Accountable Care Organizations essentially incentivise physicians and clinicians to keep their clients healthy and reduce length of illness and disease by paying them a bonus share of system savings that the ACO earns for providing overall cost savings within their population base. ACOs can be created for populations of just 5,000 people or more, which is small enough to allow for some really innovative and localised ACO models to be set up to cater to the unique healthcare needs of various population subsets.

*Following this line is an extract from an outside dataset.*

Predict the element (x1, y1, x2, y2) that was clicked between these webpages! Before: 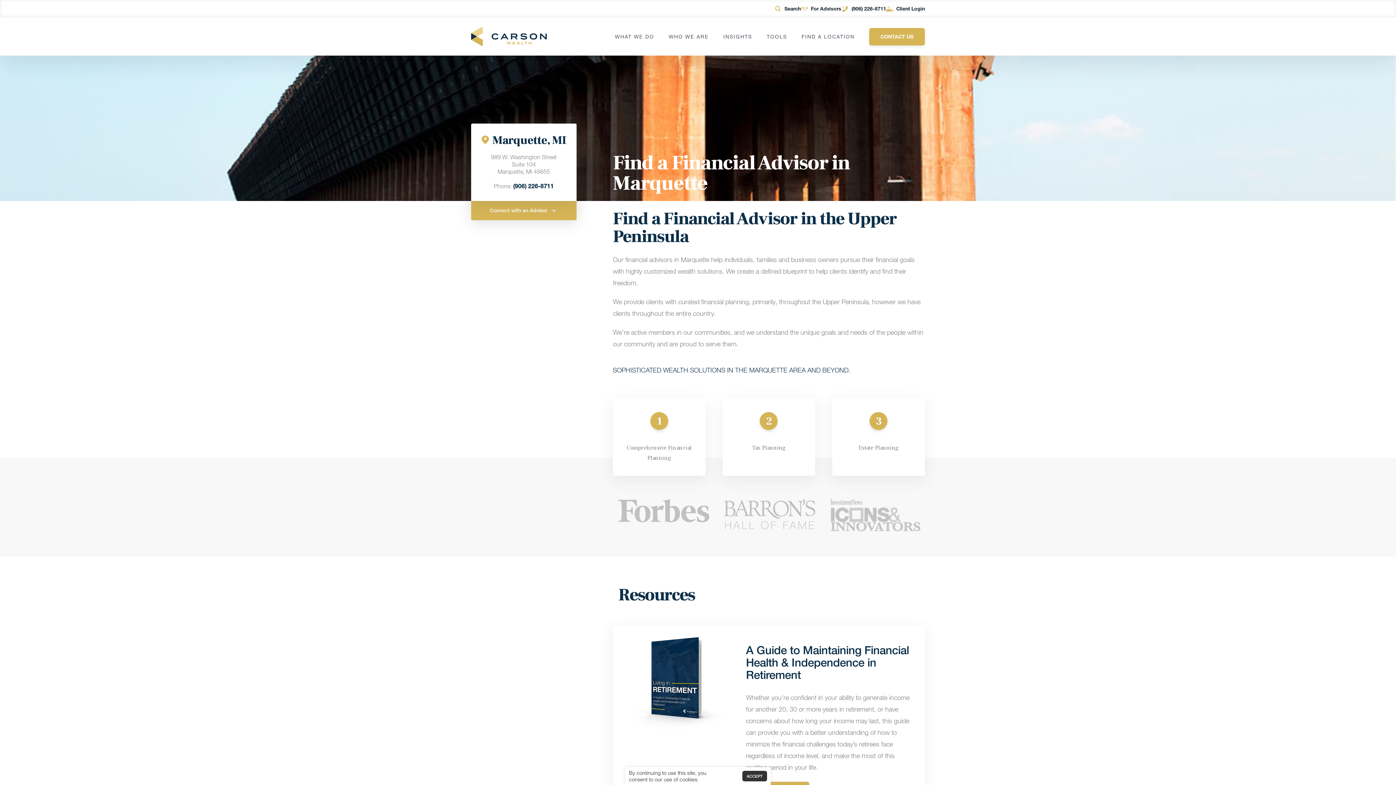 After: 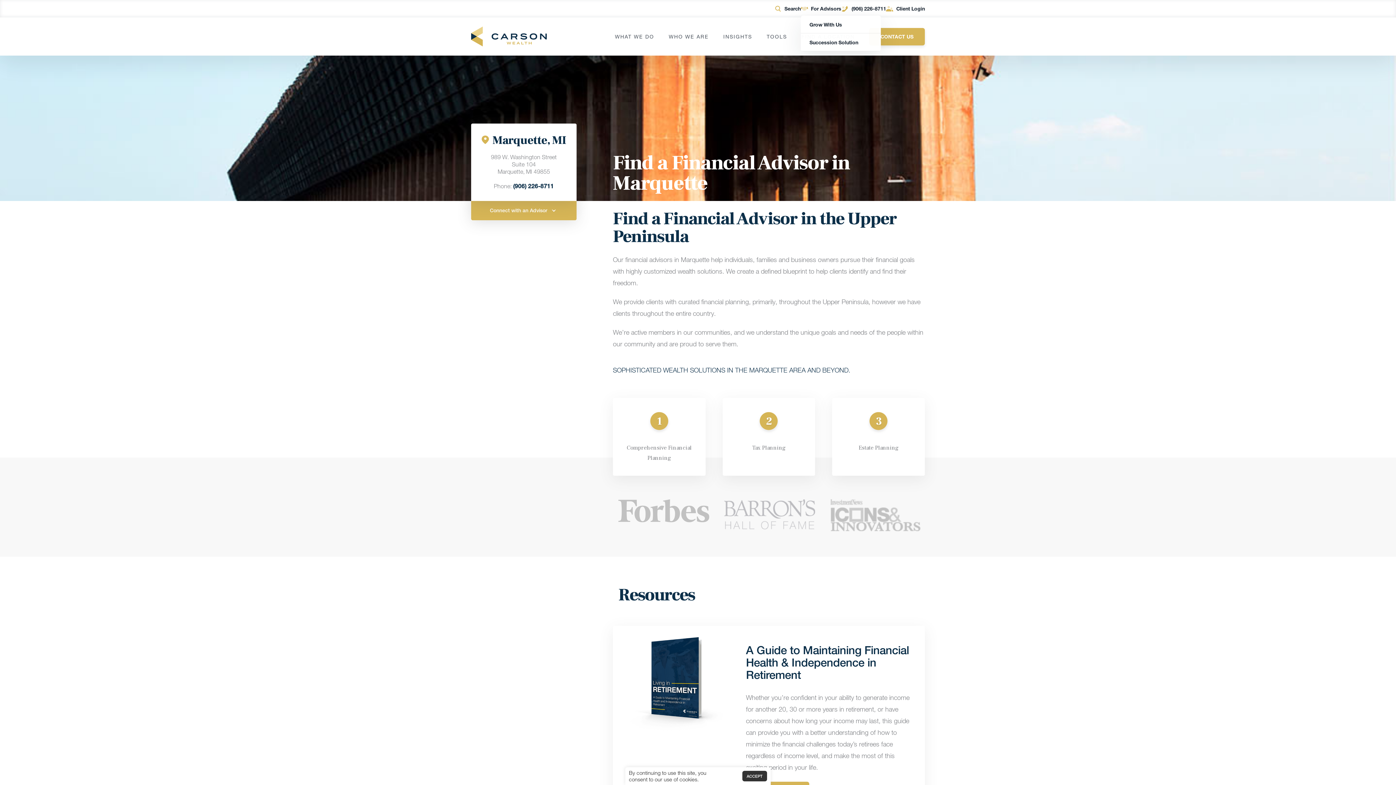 Action: label: For Advisors bbox: (800, 0, 841, 17)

It is well accepted that a primary reason for the spiralling costs in US Healthcare year after year is due to fractured healthcare silos, where “more healthcare delivered = greater profits”. By tying together outcomes for physicians and clinicians in primary and secondary care through a “Medical Home” delivery mechanism, ACOs can potentially radically alter the existing dynamic to one where “less healthcare delivered = greater profits”. Less healthcare delivered appears counter-intuitive, but simply means providing the optimal level of care required to get people well as quickly as possible, and then keep them healthy. The integrated Medical Home mechanism of providing care within an ACO has to be a more sane approach than encouraging more and more spending amongst each of the parts.

Lifetime Health Diary™ assists in synchronizing asynchronous data between different medical silos such as pharmacy, lab tests, physicians, caregivers and patients. As such, we are looking forward to the continued growth of ACOs, and helping them deliver appropriate healthcare, in a more timely fashion, for less overall resources. Now that is something all players in the healthcare system who want better outcomes for people can an look forward to!